══ EXCERPT ══

Don’t scoff at the evidence: Late meals can kill you

Lifestyle

Don’t scoff at the evidence: Late meals can kill you

Higher risk of breast and prostate cancer from disrupting the body’s internal clock and metabolism

Maria Lally

We’ve all done it: arrived home late from work or spent a couple of hours battling to get young children into bed (or both), before finally settling down to a 9.30pm dinner. Or treated ourselves to an 11pm snack, just because.
But according to a new study, evening snacking and eating dinner too late can increase the risk of breast and prostate cancer by disrupting the body’s internal clock and metabolism.Scientists from the Barcelona Institute for Global Health found that people who regularly eat less than two hours before bed have a 25% raised risk of breast and prostate cancer.
“Our study concludes that adherence to diurnal eating patterns is associated with a lower risk of cancer,” says Dr Manolis Kogevinas, who led the study that was published in the International Journal of Cancer. He says his team’s findings highlight the importance of circadian rhythms on diet and cancer.
The study found people who had cancer were more likely to be evening snackers, even when taking into account other factors like age, diet and sleeping patterns.The news will come as no surprise to those who have previously pointed out the risks of shift work: several major studies have found that nurses and aircraft staff have a higher risk of cancer because, among other factors, certain types of cancer are linked to hormonal cues which can become disrupted when the body’s circadian rhythm (its internal clock that tells us when it’s day or night) is also disrupted.
So, where are we going wrong with dinner (and how can we make it right)?
Eating too lateWith the trend of an increase in working hours, it is little wonder the 5pm family dinner is a rarity in many families. But as this study shows, the timing of our meals can be crucial to health: one study from the University of Pennsylvania found that late-night snacking can increase the risk of diabetes and heart disease, by raising glucose, insulin and cholesterol levels. “Eating late can also impact on digestion and trigger IBS (irritable bowel syndrome) and make for an uncomfortable night’s sleep,” says nutritionist Rhiannon Lambert, author of Re-Nourish.
“Modern life is busy and it’s not always possible to eat at 5pm or 6pm, when many of us are still at work or just leaving,” says dietitian Helen Bond. “But trying to bring your dinner forward by just an hour can make a big difference."

═══
══ RECORDS ══

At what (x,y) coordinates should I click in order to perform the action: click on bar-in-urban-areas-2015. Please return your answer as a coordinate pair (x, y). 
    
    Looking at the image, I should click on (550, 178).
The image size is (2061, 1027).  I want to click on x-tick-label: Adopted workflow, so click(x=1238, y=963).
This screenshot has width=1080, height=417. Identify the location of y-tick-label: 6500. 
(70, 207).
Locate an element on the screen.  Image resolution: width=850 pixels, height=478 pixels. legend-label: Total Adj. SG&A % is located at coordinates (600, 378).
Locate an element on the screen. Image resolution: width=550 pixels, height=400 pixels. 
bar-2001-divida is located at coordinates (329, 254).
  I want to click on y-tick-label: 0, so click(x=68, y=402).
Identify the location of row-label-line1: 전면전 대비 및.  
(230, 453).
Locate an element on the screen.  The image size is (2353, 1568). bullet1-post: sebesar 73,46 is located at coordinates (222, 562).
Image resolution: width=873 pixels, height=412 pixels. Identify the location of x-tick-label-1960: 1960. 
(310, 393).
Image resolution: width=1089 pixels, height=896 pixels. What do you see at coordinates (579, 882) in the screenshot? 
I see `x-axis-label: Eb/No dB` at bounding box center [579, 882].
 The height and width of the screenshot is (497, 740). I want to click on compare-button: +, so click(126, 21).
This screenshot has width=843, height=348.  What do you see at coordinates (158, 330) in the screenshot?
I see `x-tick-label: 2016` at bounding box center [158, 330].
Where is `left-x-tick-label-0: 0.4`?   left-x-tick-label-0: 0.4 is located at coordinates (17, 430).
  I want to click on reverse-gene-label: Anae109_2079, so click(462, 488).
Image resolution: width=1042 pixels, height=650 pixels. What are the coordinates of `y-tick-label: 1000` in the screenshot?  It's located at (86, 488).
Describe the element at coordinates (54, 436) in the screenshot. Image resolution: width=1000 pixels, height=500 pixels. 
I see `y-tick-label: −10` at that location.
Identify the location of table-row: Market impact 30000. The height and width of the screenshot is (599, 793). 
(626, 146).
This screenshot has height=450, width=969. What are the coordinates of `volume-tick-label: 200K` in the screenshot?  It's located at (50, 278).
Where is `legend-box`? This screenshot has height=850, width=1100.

═══

== EXERCISE TASKS ==
**A)** In the article on late meals and cancer risk, by how much did the Barcelona researchers find the risk of breast and prostate cancer rises for people who regularly eat less than two hours before bed?
**B)** Extend the article on late meals and cancer risk, picking up after its final sentence.
The records can be set aside; none of the tasks uses them.

== REPLIES ==
**A)** The risk rises by 25%.

**B)**
Being unprepared
Bond says a main reason many of us eat dinner so late is because we’re not prepared: “I hear stories of people arriving home late, tired and hungry, to an empty fridge and resorting to quick, processed foods that leave them feeling even more hungry which then leads to evening snacking. If you prep, you’ll eat earlier and healthier, so it’s doubly beneficial to health.“Batch-cook at weekends, or on the evenings you have more time, and freeze meals. Or get a slow cooker so you have something filling, healthy and nutritious waiting for you when you get home.”
Having a low-calorie dinner
“Another thing I see a lot of is people eating a too-small dinner,” says Lambert, “and then they end up snacking on junk all evening to make up for it. So make sure you eat enough at dinner so you don’t need to eat later on, right up until bedtime. A really simple way of gauging the size of your plate is to make use of your hands. As a general rule have one palm sized portion of protein (eg chicken and fish), one handful of carbohydrate (eg rice, oats, starchy vegetables), two handfuls of non-starchy vegetables (broccoli, spinach and pepper) and one thumb of healthy fats (olive oil, butter, coconut oil and nut butter).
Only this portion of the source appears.